Prime condanne penali per coloro che hanno mentito sull’autocertificazione nella prima fase dell’emergenza coronavirus. Lo riporta il Sole 24 ore, spiegando che stanno arrivando i decreti penali di condanna per coloro che durante il lockdown di marzo hanno dichiarato il falso. Il reato contestato è quello previsto dall’articolo 483 del Codice penale, cioè falsità ideologica commessa dal privato in atto pubblico. La pena base è di due mesi di carcere, ridotta per il rito e convertita in 2mila euro di multa. Non è però una sanzione amministrativa, ma una condanna che viene convertita in multa che finisce comunque nel casellario giudiziale. Secondo la Corte di Cassazione, le autocertificazioni, quando vengono rese a pubblico ufficiale, integrano il reato di falso ideologico commesso da privato in atto pubblico, per cui conviene dire la verità e ricevere così una sanzione amministrativa da 400 euro a mille euro, come previsto dalla legge 35/2020 di conversione del Decreto legge 19/2020. Se si mente, invece, scatta il penale.
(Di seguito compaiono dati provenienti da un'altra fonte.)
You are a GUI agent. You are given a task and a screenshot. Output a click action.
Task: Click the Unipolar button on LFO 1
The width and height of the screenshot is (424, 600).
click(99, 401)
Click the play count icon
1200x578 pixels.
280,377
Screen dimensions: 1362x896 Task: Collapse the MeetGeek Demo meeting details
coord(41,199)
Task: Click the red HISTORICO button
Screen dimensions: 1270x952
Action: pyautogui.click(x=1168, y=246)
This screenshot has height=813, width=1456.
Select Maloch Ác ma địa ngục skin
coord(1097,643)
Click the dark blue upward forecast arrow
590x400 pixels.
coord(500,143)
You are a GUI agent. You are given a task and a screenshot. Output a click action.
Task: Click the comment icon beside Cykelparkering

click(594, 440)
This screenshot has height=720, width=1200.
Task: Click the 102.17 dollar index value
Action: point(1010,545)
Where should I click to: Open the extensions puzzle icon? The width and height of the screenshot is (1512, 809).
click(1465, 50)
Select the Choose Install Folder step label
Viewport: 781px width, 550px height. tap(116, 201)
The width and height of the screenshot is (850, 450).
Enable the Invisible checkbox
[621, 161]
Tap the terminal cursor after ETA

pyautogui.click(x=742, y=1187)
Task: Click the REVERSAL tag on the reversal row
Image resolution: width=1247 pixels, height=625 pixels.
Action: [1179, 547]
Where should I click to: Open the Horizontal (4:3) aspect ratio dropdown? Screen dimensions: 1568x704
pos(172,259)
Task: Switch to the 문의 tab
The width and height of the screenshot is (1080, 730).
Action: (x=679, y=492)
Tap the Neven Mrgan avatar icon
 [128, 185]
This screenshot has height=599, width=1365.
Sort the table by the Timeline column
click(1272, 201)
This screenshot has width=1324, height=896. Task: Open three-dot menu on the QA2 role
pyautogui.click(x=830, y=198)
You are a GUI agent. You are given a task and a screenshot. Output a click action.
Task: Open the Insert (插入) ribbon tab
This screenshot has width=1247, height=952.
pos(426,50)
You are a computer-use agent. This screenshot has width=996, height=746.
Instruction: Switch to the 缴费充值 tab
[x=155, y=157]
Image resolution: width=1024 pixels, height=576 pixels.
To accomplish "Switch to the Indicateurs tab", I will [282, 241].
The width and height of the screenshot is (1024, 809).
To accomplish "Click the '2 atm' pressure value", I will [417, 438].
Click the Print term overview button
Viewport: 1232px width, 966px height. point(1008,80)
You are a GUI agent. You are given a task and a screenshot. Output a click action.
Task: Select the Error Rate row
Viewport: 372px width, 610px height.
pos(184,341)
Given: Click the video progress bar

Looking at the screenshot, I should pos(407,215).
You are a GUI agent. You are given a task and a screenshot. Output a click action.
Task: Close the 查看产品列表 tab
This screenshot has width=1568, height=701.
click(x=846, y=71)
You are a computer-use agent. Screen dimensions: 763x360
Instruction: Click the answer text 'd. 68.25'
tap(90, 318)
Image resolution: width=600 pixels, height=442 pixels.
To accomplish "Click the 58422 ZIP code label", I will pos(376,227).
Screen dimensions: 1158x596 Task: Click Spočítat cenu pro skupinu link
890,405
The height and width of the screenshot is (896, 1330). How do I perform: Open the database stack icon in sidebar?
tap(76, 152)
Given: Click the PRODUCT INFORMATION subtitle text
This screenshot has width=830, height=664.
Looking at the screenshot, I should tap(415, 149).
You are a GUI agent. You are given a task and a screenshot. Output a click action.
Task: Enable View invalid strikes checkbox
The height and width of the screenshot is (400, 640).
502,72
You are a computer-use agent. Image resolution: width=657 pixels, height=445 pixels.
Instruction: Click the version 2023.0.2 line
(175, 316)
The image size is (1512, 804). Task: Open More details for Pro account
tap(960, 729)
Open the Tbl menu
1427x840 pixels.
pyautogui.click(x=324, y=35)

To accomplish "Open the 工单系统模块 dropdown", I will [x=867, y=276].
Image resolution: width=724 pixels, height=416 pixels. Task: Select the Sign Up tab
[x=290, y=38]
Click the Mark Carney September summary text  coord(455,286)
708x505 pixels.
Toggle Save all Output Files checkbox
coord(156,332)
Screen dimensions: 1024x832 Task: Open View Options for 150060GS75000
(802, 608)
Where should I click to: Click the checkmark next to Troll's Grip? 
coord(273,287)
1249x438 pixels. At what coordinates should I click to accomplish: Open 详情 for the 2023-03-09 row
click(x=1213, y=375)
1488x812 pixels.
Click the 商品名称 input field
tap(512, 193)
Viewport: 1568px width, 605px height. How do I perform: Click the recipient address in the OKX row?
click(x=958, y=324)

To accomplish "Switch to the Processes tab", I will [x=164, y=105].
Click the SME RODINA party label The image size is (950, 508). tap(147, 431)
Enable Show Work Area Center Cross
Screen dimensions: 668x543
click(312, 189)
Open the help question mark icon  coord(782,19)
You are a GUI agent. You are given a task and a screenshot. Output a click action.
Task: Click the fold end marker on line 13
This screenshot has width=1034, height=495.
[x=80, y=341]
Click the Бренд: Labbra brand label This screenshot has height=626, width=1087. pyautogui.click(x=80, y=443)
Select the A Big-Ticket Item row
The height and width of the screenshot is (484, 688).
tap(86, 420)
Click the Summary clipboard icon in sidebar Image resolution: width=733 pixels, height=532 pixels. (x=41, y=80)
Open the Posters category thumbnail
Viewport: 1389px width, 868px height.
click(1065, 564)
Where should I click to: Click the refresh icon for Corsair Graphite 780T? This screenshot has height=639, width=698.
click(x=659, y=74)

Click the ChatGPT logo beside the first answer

AUTOCERTIFICAZIONE FALSA? CONDANNE PENALI SE SI MENTE
Le regole ovviamente non valgono solo per il periodo di lockdown, ma in ogni caso quando si dichiara il falso ai pubblici ufficiali. In ogni caso l’ammontare della pena pecuniaria tiene conto della condizione economica dell’imputato e del suo nucleo familiare. D’altra parte, un giorno di detenzione non può mai essere inferiore a 75 euro di pena pecuniaria, anche se l’imputato risulta disoccupato o è uno studente. Inoltre, se il decreto penale non viene impugnato entro 15 giorni dalla sua notifica, il giudice allora ne ordina l’esecuzione. Dopo la notifica, dunque, conviene rivolgersi ad un avvocato: la difesa tecnica è obbligatoria. Dopo aver estratto copia degli atti, si può fare opposizione chiedendo rito alternativo, in genere il giudizio abbreviato o quello immediato. In questi casi si può anche chiedere la sospensione del processo penale con la richiesta di messa alla prova, cioè di svolgere lavori socialmente utili per estinguere il reato, che comunque resta nel casellario giudiziario. Se invece l’imputato vuole difendersi nel merito, adducendo prove riguardo la veridicità di quanto dichiarato nell’autocertificazione, allora deve istruire il processo.